Authors :
Presenting Author: David Vossler, MD – University of Washington School of Medicine, Seattle, WA, USA
Dennis Dlugos, MD, MSCE – Children’s Hospital of Philadelphia (CHOP), Philadelphia, PA, USA
Kate Riney, MB, BCh, BAO, PhD – Neurosciences Unit, Queensland Children’s Hospital, South Brisbane, QLD, Australia; University of Queensland, Brisbane, QLD, Australia
Nadine Knowles, MS – H. Lundbeck A/S, Copenhagen, Denmark
Tolga Uz, PhD – H. Lundbeck A/S, Copenhagen, Denmark
Randall Kaye, MD – Longboard Pharmaceuticals (now a part of H. Lundbeck A/S), La Jolla, CA, USA
Sidsel Jensen, MSc, PhD – H. Lundbeck A/S, Copenhagen, Denmark
Shikha Polega, PharmD – H. Lundbeck A/S, Copenhagen, Denmark
Rationale:
In the randomized, double-blind, Phase 1b/2a PACIFIC trial and open-label extension (OLE), the investigational drug bexicaserin—a highly selective 5-hydroxytriptamine type 2C (5-HT2C) receptor superagonist—was well tolerated, had a favorable safety profile, and demonstrated reductions in countable motor seizure frequency that included clinically meaningful responder rates in participants with any type of developmental and epileptic encephalopathy (DEE; Dravet syndrome, Lennox-Gastaut syndrome, and other DEEs).
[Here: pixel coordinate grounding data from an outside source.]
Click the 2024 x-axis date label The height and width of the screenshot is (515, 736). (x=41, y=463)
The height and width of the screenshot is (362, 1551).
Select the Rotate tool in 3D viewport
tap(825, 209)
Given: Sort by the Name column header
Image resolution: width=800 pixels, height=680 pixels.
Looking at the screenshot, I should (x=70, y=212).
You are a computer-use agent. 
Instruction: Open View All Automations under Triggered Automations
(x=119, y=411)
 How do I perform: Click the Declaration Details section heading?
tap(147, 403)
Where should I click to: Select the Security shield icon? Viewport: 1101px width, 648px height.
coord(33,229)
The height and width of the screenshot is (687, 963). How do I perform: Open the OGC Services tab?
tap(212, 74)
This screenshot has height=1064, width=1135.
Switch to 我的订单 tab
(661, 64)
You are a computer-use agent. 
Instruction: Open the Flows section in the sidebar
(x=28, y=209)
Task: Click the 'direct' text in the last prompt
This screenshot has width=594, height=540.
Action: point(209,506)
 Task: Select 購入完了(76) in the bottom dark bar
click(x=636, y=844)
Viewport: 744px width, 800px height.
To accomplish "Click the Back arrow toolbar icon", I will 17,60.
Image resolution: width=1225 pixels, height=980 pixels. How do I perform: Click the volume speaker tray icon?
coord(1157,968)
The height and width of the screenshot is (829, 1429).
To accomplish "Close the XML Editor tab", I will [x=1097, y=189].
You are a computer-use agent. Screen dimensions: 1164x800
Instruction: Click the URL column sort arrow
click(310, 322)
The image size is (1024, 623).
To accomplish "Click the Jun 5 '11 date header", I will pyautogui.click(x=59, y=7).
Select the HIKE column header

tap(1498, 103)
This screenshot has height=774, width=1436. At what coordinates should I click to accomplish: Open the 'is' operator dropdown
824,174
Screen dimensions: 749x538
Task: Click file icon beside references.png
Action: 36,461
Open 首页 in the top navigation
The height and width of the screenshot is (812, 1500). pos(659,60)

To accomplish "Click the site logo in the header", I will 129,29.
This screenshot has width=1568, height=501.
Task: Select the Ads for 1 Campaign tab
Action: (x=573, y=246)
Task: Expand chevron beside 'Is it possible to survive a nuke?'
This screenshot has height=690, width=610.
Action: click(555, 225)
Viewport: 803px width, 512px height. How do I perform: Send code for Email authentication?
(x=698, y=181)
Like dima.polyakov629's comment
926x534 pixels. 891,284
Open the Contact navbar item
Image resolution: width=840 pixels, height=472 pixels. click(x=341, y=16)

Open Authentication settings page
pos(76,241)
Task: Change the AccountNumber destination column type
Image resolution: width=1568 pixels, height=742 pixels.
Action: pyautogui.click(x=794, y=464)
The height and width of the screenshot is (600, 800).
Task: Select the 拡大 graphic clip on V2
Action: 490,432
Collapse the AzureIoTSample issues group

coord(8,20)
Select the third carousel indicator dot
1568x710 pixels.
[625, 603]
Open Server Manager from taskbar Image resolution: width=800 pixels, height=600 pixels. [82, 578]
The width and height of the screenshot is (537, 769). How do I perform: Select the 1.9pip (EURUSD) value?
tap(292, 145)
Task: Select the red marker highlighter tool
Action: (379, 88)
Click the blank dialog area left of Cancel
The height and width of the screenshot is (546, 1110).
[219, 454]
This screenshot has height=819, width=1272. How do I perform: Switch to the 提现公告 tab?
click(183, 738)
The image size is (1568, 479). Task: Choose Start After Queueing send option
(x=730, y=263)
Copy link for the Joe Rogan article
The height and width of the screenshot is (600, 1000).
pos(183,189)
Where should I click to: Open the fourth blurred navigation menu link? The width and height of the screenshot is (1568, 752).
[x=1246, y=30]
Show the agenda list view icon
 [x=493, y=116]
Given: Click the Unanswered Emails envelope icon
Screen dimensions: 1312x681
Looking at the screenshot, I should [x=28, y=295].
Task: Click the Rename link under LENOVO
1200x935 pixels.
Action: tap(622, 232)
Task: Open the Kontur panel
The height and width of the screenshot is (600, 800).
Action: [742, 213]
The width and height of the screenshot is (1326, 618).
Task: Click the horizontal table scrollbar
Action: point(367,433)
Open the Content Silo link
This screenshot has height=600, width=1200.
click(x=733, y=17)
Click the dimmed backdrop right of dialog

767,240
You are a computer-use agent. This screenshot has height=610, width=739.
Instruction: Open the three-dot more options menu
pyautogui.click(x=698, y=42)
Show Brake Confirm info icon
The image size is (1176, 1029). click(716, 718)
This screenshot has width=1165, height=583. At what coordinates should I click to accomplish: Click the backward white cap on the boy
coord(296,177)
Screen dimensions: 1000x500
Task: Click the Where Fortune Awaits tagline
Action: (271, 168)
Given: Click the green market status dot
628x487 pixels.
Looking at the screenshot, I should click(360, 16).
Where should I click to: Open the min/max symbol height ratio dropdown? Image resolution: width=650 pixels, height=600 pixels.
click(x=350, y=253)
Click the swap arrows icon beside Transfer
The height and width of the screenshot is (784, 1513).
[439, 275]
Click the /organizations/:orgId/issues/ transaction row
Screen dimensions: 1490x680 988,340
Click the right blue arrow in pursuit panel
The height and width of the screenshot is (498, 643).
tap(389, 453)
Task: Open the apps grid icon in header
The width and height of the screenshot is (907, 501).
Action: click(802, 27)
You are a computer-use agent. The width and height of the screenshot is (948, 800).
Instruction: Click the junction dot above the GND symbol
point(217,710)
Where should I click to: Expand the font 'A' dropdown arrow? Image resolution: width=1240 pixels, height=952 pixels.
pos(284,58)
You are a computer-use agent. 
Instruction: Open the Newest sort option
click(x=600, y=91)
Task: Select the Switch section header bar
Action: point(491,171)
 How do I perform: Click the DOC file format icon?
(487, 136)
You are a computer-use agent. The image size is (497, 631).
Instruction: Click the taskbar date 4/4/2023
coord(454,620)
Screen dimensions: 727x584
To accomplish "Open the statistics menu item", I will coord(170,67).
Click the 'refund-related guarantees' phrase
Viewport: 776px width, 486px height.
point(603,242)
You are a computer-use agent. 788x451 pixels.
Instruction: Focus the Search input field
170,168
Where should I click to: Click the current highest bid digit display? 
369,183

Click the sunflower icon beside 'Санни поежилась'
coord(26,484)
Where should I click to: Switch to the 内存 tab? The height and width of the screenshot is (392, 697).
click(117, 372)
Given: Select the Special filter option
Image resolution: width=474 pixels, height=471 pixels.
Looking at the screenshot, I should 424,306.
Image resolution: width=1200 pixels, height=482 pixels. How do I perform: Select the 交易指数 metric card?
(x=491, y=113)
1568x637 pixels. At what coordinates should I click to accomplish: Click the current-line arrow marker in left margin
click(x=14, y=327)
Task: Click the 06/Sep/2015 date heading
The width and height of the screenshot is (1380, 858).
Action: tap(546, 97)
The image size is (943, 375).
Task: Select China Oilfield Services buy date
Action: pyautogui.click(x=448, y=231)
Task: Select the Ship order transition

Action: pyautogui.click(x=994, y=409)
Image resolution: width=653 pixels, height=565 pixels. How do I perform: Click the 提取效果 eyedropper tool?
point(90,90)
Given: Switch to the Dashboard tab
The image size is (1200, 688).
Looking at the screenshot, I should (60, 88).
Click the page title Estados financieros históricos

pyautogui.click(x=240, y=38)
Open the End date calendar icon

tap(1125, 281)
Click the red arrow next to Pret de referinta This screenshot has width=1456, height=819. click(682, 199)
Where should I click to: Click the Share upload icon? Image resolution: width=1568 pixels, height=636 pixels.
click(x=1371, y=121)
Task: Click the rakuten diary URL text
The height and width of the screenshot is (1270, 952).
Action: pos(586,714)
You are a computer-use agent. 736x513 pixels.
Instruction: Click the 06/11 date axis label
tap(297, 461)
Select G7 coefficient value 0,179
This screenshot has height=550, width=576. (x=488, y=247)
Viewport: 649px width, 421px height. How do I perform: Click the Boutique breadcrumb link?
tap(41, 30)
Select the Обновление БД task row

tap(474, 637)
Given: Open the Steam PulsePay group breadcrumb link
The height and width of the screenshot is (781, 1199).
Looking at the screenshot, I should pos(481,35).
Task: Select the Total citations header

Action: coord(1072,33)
This post hoc analysis evaluated the effect of bexicaserin over time on reduction of countable motor seizure frequency in the randomized controlled trial (RCT) and OLE, and the sustainability of responses for up to 1 year, including ≥50%, ≥75%, and ≥90% responder rates.
Methods:
Participants were aged ≥12 and ≤65 years at RCT baseline; after completing the 75-day RCT, they could enter the 12-month OLE. Each trial comprised a 15-day flexible titration period (maximum 12 mg TID based on tolerability), followed by a maintenance period. Baseline seizure frequency was determined from the 28-day screening period prior to dosing in the RCT. The median percentage change from baseline in countable motor seizures was assessed during the RCT (bexicaserin vs placebo; after 2, 6, and 8 weeks and end of RCT treatment) and OLE (bexicaserin only; after 1, 6, and 9 months and end of OLE treatment). Time points represent cumulative seizure rates in the RCT or OLE (ie, RCT Weeks 1-2, 1-6; OLE Month 1, 1-6). The sustainability of response was further evaluated as the proportion of participants with ≥50%, ≥75%, and ≥90% seizure frequency reduction during the 12-month OLE.
Results:
Median percentage change from baseline in countable motor seizure frequency with bexicaserin (n=35) diverged from placebo (n=9) by Weeks 1-2 of the RCT (-49.6% vs 1.5%) and was sustained for Weeks 1-6 (-58.0% vs -24.3%), Weeks 1-8 (-60.5% vs -22.0%), and over the entire 75-day RCT treatment period (-59.8% vs -17.4%). In the OLE (n=40), seizure frequency reductions were maintained through 1 year of observation (-59.3%). Responder rates (≥50%, ≥75%, ≥90%) with bexicaserin during the RCT (60%, 31.4%, 11.4%) were maintained in the OLE (55%, 40%, 17.5%), further supporting its sustainability (Figure 1). In contrast, placebo administration yielded a ≥50% response in 33% (n=3/9) of participants in the RCT, with no ≥75% or ≥90% responders.
Conclusions:
Bexicaserin showed a rapid onset in reducing countable motor seizure frequency across DEEs that was sustained over time, with consistent responder rates throughout the RCT and the 1-year OLE. The data suggest that there is no loss of long-term therapeutic benefit of bexicaserin, thereby reinforcing the rationale for the ongoing Phase 3 DEEp program.
Funding:
This study was sponsored by Longboard Pharmaceuticals, Inc, now a part of H. Lundbeck A/S.